Murroes primary in rural Angus is digging in to an eco project set to grow into a whole community venture.
The school is celebrating its first Eco Green flag, but far from resting on that laurel has thrown itself into a major project to expand its school garden.
It’s hoped the venture will feed the minds of youngsters at the primary and eventually supply locals with tasty home-grown produce throughout the year.
Thanks to a successful funding application through the Keep Scotland Beautiful community climate asset fund, a polytunnel and greenhouse have now sprung up on the secluded south-facing site in the school grounds.
Pupils, staff, parents and friends worked tirelessly during the summer to prepare the fruit and vegetable growing area.
School eco lead, teacher Mrs Judith Jamieson said there is already huge excitement among the youngsters around the entire project.
She said: “The school’s global goal is responsible consumption and production so this project links in perfectly.
“Developing this new area means the children can experience where food comes from, understand how it grows and develop their literacy, numeracy and artistic skills through this ongoing project.
“We have already had parent helpers in to make up containers and the greenhouse and help work on the different parts of the garden.
“Ideally, when the situation allows, we would like to help get a parents or grandparents group is so they could help maintain it and bring their own ideas in.”
Parent volunteer Tracey Harper, whose nine-year-old son, Alfie, is a pupil at Murroes said the project has fantastic potential.
“I started volunteering to help in the school garden with a bit of weeding and so on.
“When Mrs Jamieson approached parents about this new growing area I was delighted to get involved.
“A lot of effort has gone into it already, but there is much more work to be done.
“It brings the children together with their families and is a great opportunity for everyone to get involved in a community project.”
Tomato plants are already growing well in the polytunnel and outside beds have been prepared for the arrival of fruit trees and raspberry bushes.
There are several mature apple trees in the grounds and pupils already gather up the fruit to leave in a box at the gate for parents or locals to take away for their own use.
Mrs Jamieson added: “The garden has so much potential.
“It could be used as a place for storytime for the nursery pupils and then there will be nothing better than for the children to be able to enjoy the strawberries or other fruit and vegetables that they have grown themselves.

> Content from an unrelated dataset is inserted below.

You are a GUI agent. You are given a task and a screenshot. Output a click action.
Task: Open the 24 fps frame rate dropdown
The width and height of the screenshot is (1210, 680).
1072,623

“Classes will be diving up the garden jobs and then working as a team to benefit the whole community.
“Hopefully parents and the community will want to be involved in the longer term.”

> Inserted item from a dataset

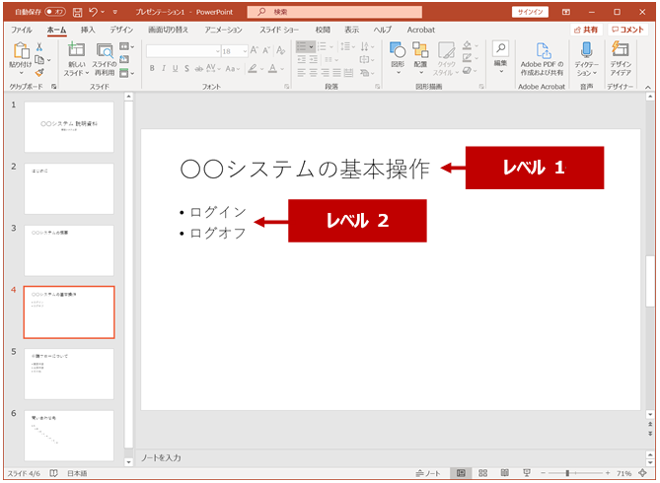Switch to slide sorter view in status bar
This screenshot has height=483, width=660.
tap(483, 473)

The Community Climate Asset Fund (CCAF) which boosted the Murroes project is a Scottish Government fund that was administered b Keep Scotland Beautiful.
Earlier this year, it was announced that 279 community-based organisations across Scotland would share more than £3.2 million.
The fund aims to help support community groups play a prominent role in the green recovery and tackle climate change through funding local projects.